◆ WHAT THIS TASK INVOLVES:
Every record below should appear in your answer, copied exactly.

◆ DATA TO USE:
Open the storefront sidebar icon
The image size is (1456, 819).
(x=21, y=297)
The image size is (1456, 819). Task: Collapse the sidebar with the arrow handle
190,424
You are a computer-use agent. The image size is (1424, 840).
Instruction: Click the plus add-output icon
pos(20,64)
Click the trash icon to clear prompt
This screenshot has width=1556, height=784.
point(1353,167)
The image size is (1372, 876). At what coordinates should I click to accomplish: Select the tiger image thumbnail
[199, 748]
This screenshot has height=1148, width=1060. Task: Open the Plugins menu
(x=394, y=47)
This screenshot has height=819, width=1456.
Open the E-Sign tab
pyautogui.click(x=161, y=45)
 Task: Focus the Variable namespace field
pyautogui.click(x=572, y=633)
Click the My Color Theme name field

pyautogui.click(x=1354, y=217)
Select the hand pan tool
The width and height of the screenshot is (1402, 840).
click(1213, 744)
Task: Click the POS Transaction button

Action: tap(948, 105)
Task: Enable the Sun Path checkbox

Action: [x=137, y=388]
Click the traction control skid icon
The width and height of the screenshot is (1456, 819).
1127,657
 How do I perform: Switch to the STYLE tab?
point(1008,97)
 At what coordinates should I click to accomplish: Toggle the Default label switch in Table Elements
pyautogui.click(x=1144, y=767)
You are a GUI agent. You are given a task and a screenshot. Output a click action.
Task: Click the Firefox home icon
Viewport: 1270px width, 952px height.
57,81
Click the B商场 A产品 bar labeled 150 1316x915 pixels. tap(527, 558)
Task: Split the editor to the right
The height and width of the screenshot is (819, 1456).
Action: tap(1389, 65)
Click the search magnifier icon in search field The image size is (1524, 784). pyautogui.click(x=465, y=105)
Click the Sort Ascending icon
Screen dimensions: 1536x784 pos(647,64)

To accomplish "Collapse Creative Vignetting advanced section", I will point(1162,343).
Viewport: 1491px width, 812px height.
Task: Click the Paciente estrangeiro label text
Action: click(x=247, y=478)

◆ ANSWER SECTION:
Open the storefront sidebar icon
The image size is (1456, 819).
(x=21, y=297)
The image size is (1456, 819). Task: Collapse the sidebar with the arrow handle
190,424
You are a computer-use agent. The image size is (1424, 840).
Instruction: Click the plus add-output icon
pos(20,64)
Click the trash icon to clear prompt
This screenshot has width=1556, height=784.
point(1353,167)
The image size is (1372, 876). At what coordinates should I click to accomplish: Select the tiger image thumbnail
[199, 748]
This screenshot has height=1148, width=1060. Task: Open the Plugins menu
(x=394, y=47)
This screenshot has height=819, width=1456.
Open the E-Sign tab
pyautogui.click(x=161, y=45)
 Task: Focus the Variable namespace field
pyautogui.click(x=572, y=633)
Click the My Color Theme name field

pyautogui.click(x=1354, y=217)
Select the hand pan tool
The width and height of the screenshot is (1402, 840).
click(1213, 744)
Task: Click the POS Transaction button

Action: tap(948, 105)
Task: Enable the Sun Path checkbox

Action: [x=137, y=388]
Click the traction control skid icon
The width and height of the screenshot is (1456, 819).
1127,657
 How do I perform: Switch to the STYLE tab?
point(1008,97)
 At what coordinates should I click to accomplish: Toggle the Default label switch in Table Elements
pyautogui.click(x=1144, y=767)
You are a GUI agent. You are given a task and a screenshot. Output a click action.
Task: Click the Firefox home icon
Viewport: 1270px width, 952px height.
57,81
Click the B商场 A产品 bar labeled 150 1316x915 pixels. tap(527, 558)
Task: Split the editor to the right
The height and width of the screenshot is (819, 1456).
Action: tap(1389, 65)
Click the search magnifier icon in search field The image size is (1524, 784). pyautogui.click(x=465, y=105)
Click the Sort Ascending icon
Screen dimensions: 1536x784 pos(647,64)

To accomplish "Collapse Creative Vignetting advanced section", I will point(1162,343).
Viewport: 1491px width, 812px height.
Task: Click the Paciente estrangeiro label text
Action: click(x=247, y=478)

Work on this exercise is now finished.